国家としては反共でありながらも、ソモサ王朝を嫌っていたコスタ・リカ人は、1978年にサンディニスタ民族解放戦線が全面蜂起するとこれを全面的に支援し、ニカラグア革命を支えた。

その後サンディニスタ内での路線対立によりFSLNの司令官だったエデン・パストラが亡命すると、コントラの一派民主革命同盟(ARDE)が組織され、対ニカラグアゲリラ作戦の基地となり、中立原則も一時揺らぐが、アリアス大統領によってARDEの基地は撤去され、その後は中米紛争の解決に尽力した。

その後は親米外交、人権擁護、民主主義を原則とした国として小国ながら存在感を見せている。

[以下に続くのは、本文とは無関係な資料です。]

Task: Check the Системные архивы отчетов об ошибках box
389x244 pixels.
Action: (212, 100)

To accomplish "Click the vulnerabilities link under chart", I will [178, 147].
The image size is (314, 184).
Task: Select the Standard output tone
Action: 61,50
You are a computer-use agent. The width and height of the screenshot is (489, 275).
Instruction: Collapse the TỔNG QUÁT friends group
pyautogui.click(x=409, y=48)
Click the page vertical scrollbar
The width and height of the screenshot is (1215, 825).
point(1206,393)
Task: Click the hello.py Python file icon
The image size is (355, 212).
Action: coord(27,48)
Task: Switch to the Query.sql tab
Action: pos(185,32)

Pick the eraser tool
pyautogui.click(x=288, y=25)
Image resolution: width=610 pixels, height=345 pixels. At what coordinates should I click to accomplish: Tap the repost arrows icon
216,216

隣接する国でこんなに違うのかとびっくりしました。グアテマラは、長引く内戦で国民がが疲弊し、劣悪な環境の中で国民が路頭に迷う。しかし、コスタリカは、環境立国として、豊かな自然が世界のエコツーリズムの魁となり、両国の国民所得は5倍の格差が生じて違法入国者があとを絶たないという。国土も狭く人口も少ないコスタリカがグアテマラの人たちには天国に映る。

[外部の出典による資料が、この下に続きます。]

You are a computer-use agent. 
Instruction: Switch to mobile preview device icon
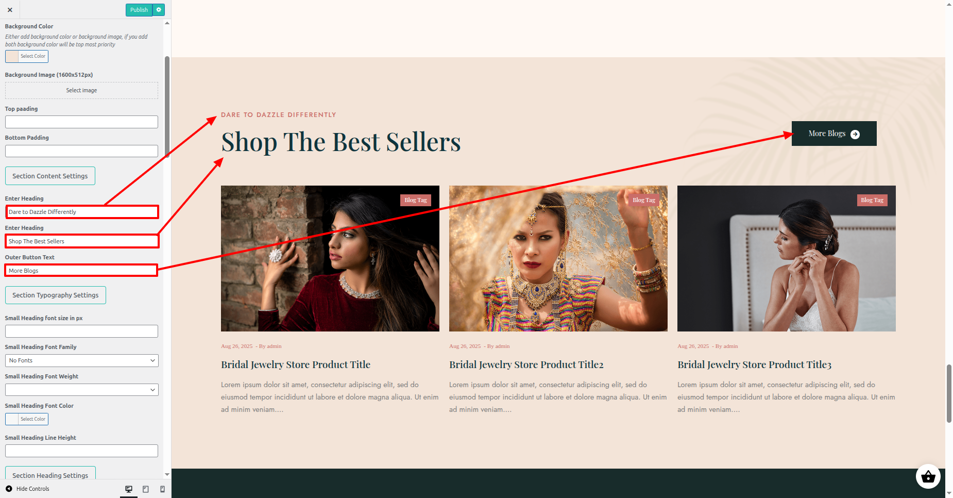click(x=163, y=489)
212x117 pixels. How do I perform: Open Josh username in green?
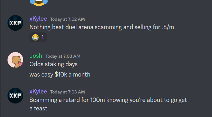tap(36, 56)
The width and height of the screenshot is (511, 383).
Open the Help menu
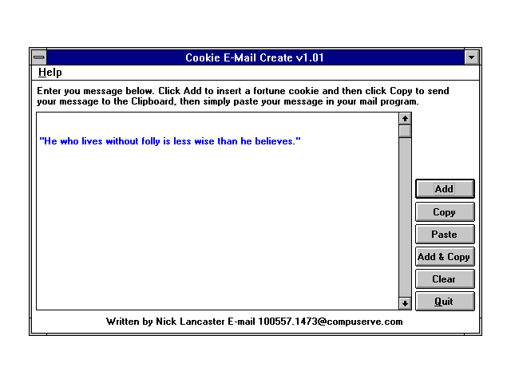coord(50,73)
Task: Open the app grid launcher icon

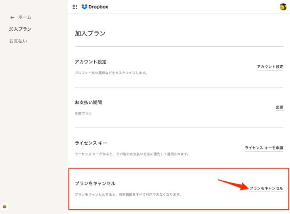Action: [75, 7]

一番の違いは、コスタリカは、軍隊を放棄したこと。そのお金で教育、医療など民生に力を注いだこと。政治判断(良し悪し)がこんなに違う結果をもたらすことに改めて驚愕しました。

広がる格差の中で、餓えて死に逝く命が叫んでいる世界を見れば、有り余る投機資金の行き先一つで、高騰する資源価格。金は、最高値が続くという。

一部の金持ちの儲け(欲)の裏で、多くの生活者が原油高に悲鳴を上げる。経済弱者が更に追い遣られ、それが自由経済というものなら絶対に規制が必要だと思う。

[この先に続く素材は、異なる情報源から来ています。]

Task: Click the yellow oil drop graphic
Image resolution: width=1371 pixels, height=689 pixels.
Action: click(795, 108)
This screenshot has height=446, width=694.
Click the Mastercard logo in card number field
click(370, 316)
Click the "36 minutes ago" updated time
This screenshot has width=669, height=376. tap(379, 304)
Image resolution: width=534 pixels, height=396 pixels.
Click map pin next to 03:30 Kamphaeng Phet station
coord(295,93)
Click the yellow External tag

さて、もう一つが今日の本題。21時からのNHKスペシャル。ドラマ感染爆発「一ヶ月で死者100万人-最強ウイルス日本上陸秒読みに入った恐怖のシナリオ-政府も病院も機能マヒ」

これを見て、2005年に神戸で開催された、第7回アジア・太平洋地域エイズ国際会議を思い出した。本来は、2003年に開催であったこの会議を延期に追い遣ったのは、SARS(重症急性呼吸器症候群) 。

「延期か?中止か?開催か?」を問われた組織委員会に、現在の厚労省疾病対策課長の梅田珠美さん(当時は神戸市保健福祉局参事)が、神戸で参加者の中にSARS発症者が出て、神戸市が麻痺し、各地に広がるというシュミレーションを行なった。

組織委員会は、それを受けて組織委員に開催の是非を問った結果、苦渋の延期を強いられました。簡単に2年間の延期というものの、アジア・太平洋地域に生きるHIV陽性者の仲間は、この会議のために準備もしたし、そして何より2年間生きられるかどうかも定かではない厳しい状況の人たちも大勢いる。

私も開催地の組織委員の一人として、本当に苦渋の選択で神戸市、兵庫県とともに延期の意思表示をした。実施に拘られた委員の皆さんの中には、NGOの同志も多く、改めて立場の違いを痛感しました。

実施に拘られた委員の多くが、エイズ対策の教訓を示せというものだっただけに開催に賛成できない開催地の委員のとしては、本当に苦渋の選択であったことが今でも忘れられません。

エイズ対策の基本は、ともに生きること。つまり、隔離を含めて当時解明されていた情報だけでもSARSに対して、コントロールできるという意思表示だった訳です。

さて、このNHKスペシャルは、今夜も続くのですが、私は、この番組がエイズの正確な理解には今後の啓発如何によっては、かなり邪魔になると考えています。

番組のサブタイトルにもなっている「最強のウイルス」という部分が問題なのです。私の講義では、話をしますが、医学的に最強と言えても、社会的にはそうでないことがあるのです。

医学的(疫学的)最強とは、空気感染、飛まつ感染をする強い感染力や高い致死率を言うのでしょうが、実はそうそう簡単ではない人間社会があるのです。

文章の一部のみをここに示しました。